__Work to be completed__
Reproduce the data line for line, starting at the line containing "1456x819 pixels." and going down to the line containing "click(116, 841)", with both of those lines included.

(Stored items from a collection)

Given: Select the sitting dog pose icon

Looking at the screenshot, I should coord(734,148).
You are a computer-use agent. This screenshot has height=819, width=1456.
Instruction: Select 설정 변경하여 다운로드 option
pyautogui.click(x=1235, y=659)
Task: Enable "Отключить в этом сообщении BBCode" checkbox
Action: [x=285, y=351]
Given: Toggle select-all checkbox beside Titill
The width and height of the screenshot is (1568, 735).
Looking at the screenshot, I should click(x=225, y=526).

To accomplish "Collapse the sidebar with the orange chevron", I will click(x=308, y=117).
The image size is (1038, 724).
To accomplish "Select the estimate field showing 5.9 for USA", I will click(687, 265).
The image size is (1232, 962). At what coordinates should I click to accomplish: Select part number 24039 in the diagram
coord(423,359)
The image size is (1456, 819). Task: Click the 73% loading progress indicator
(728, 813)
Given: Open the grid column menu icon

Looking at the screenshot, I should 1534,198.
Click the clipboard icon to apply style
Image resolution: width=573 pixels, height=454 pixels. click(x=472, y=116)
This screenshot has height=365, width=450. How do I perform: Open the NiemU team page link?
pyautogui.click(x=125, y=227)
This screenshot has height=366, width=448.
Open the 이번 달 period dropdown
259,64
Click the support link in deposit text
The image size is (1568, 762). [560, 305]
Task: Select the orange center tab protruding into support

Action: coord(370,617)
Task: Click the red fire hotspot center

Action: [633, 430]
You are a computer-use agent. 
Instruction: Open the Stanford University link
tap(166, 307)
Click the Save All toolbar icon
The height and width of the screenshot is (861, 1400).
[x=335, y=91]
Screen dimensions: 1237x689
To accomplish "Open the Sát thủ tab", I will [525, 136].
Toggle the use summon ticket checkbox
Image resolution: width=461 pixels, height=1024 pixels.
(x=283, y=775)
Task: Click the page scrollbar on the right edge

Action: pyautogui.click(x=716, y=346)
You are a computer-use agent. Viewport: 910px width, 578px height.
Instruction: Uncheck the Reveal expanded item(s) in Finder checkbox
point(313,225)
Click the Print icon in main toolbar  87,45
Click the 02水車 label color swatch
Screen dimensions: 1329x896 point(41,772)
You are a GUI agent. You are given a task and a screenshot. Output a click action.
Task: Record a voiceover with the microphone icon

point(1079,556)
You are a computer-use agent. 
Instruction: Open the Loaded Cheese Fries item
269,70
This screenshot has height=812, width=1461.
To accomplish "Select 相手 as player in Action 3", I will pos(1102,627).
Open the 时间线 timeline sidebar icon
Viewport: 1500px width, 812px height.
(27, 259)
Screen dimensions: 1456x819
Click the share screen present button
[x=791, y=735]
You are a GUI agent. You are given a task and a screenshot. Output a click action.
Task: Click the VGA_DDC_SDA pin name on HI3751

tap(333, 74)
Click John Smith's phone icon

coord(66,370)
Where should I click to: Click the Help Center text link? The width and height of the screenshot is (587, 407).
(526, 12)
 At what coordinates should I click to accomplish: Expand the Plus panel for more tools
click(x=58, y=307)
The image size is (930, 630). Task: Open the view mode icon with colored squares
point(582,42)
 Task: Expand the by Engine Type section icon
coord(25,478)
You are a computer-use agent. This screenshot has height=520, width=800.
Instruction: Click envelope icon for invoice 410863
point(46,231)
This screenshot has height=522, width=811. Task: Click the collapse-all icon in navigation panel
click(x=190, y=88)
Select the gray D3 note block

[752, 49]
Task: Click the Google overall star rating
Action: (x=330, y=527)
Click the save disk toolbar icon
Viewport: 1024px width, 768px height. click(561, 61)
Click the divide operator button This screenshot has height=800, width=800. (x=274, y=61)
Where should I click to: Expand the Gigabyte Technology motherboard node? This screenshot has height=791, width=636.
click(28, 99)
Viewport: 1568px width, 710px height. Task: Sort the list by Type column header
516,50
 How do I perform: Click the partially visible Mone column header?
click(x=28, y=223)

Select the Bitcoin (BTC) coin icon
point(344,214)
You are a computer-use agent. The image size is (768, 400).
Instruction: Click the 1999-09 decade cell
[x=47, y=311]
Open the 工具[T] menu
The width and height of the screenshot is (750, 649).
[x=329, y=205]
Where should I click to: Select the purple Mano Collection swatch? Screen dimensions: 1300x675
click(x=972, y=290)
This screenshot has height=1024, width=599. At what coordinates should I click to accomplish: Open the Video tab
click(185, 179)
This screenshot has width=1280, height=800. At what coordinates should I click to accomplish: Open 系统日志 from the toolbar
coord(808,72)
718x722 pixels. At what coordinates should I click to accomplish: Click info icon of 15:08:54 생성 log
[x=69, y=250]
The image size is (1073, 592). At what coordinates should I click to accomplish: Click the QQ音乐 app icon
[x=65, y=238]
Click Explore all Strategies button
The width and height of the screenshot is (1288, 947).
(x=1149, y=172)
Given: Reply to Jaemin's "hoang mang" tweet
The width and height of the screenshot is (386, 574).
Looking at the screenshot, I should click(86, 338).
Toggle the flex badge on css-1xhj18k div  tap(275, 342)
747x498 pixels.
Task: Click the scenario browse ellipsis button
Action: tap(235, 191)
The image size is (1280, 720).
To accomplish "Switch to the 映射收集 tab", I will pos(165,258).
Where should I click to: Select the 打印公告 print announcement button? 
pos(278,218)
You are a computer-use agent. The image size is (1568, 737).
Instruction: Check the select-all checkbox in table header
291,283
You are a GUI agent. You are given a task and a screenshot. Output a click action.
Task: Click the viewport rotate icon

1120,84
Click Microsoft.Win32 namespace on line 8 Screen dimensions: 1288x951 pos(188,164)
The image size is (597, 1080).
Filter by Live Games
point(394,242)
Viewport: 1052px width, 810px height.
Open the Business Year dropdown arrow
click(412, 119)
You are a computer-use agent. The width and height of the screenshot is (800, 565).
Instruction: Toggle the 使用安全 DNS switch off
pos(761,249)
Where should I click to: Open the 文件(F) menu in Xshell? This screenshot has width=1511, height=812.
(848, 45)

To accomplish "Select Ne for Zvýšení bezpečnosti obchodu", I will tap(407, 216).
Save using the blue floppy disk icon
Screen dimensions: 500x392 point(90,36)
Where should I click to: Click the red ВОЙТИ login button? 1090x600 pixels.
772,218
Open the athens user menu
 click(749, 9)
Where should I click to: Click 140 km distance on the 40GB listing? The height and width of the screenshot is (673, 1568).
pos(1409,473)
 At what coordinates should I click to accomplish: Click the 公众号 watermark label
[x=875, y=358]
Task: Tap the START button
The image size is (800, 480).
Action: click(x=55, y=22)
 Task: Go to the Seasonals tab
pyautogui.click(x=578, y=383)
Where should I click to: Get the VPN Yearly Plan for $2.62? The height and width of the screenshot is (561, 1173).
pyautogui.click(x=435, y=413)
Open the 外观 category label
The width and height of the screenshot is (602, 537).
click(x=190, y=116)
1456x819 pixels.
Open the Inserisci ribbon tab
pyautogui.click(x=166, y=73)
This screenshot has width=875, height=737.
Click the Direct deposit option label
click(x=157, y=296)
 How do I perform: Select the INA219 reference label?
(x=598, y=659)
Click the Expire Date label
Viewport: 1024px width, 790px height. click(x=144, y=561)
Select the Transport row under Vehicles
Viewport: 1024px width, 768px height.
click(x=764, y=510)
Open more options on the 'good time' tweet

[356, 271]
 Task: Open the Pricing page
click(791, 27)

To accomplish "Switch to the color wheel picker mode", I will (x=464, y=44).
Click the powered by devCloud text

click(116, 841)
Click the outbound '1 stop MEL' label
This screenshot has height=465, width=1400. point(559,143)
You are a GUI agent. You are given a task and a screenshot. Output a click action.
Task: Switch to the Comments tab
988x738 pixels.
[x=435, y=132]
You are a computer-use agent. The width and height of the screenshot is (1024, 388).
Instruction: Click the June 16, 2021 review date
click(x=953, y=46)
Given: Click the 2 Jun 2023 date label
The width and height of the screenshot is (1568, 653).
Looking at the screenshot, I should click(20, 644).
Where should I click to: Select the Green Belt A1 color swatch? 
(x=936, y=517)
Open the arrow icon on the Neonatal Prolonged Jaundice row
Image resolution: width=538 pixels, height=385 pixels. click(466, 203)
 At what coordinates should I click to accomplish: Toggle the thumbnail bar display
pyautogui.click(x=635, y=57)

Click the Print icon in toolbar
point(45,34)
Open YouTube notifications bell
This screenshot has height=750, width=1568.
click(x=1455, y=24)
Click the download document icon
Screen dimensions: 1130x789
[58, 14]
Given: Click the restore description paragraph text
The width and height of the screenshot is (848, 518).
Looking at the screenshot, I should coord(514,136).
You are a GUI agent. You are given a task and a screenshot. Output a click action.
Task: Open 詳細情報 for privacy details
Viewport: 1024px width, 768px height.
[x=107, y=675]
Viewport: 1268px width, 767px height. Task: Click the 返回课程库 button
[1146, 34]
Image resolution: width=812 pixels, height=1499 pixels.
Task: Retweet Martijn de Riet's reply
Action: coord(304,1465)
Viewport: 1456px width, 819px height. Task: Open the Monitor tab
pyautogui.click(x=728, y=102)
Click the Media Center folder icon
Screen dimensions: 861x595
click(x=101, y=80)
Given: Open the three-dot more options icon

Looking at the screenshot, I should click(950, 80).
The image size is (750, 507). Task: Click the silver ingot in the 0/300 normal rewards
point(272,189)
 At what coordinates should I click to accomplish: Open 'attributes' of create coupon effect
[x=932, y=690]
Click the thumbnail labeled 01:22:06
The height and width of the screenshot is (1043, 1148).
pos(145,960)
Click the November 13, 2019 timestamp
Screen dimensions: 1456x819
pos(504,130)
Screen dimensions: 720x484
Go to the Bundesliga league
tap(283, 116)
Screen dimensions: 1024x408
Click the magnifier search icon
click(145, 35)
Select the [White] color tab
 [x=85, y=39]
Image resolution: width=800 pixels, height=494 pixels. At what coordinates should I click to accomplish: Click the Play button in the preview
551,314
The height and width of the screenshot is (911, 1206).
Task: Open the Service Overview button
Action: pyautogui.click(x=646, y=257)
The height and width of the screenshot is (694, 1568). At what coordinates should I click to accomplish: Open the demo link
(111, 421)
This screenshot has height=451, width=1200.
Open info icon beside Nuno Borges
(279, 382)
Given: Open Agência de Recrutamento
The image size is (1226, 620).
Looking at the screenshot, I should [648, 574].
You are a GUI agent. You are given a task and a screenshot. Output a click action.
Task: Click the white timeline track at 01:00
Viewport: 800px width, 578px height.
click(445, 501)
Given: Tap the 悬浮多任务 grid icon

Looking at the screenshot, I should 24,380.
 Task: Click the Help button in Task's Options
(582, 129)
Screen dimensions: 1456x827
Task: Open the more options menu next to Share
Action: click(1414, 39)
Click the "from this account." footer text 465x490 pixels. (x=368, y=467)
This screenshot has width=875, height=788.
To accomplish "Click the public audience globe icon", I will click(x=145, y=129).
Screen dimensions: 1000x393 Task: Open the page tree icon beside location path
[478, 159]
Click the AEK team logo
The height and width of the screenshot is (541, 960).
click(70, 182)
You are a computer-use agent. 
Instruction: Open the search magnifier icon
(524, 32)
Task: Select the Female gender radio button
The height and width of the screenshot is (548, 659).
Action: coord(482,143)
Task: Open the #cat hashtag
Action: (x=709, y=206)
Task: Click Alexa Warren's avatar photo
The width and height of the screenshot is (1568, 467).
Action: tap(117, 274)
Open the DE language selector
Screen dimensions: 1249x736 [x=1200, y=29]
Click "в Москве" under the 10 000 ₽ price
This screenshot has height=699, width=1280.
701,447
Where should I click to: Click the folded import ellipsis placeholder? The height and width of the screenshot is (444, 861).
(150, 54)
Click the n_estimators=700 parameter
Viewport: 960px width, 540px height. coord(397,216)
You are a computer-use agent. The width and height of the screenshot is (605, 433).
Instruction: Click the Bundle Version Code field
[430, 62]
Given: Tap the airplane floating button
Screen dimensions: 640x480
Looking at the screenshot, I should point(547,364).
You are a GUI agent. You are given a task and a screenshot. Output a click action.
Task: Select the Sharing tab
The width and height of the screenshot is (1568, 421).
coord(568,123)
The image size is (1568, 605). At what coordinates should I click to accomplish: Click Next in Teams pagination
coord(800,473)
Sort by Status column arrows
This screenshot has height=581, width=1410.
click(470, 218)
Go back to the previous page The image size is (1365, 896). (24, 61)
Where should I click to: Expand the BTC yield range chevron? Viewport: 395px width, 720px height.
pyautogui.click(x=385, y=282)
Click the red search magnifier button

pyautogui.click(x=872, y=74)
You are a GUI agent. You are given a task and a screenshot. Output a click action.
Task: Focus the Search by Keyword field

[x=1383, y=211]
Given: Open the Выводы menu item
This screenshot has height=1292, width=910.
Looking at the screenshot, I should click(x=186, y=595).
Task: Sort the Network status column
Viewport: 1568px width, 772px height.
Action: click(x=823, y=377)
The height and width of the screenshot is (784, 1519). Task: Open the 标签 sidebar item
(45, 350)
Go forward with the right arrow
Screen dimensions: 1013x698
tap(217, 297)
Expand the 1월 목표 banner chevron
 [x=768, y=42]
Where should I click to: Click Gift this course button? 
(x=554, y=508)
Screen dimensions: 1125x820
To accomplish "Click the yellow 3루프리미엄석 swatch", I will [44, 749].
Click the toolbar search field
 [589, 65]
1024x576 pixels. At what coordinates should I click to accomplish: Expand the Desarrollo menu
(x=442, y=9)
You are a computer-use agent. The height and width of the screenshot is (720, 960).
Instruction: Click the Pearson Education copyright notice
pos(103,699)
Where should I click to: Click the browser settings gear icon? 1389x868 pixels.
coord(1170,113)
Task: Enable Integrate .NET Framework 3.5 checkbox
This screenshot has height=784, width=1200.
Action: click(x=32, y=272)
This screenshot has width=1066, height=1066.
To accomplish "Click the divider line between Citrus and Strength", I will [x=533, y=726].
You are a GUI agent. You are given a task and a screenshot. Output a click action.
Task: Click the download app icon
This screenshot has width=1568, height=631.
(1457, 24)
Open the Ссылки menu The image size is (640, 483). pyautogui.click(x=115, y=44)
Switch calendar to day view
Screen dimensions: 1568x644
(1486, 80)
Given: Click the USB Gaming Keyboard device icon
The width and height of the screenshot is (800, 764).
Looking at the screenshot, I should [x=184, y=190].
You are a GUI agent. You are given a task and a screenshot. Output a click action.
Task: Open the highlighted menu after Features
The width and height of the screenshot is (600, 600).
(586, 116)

__Full response__
1456x819 pixels.
Open the Inserisci ribbon tab
pyautogui.click(x=166, y=73)
This screenshot has width=875, height=737.
Click the Direct deposit option label
click(x=157, y=296)
 How do I perform: Select the INA219 reference label?
(x=598, y=659)
Click the Expire Date label
Viewport: 1024px width, 790px height. click(x=144, y=561)
Select the Transport row under Vehicles
Viewport: 1024px width, 768px height.
click(x=764, y=510)
Open more options on the 'good time' tweet

[356, 271]
 Task: Open the Pricing page
click(791, 27)

To accomplish "Switch to the color wheel picker mode", I will (x=464, y=44).
Click the powered by devCloud text

click(116, 841)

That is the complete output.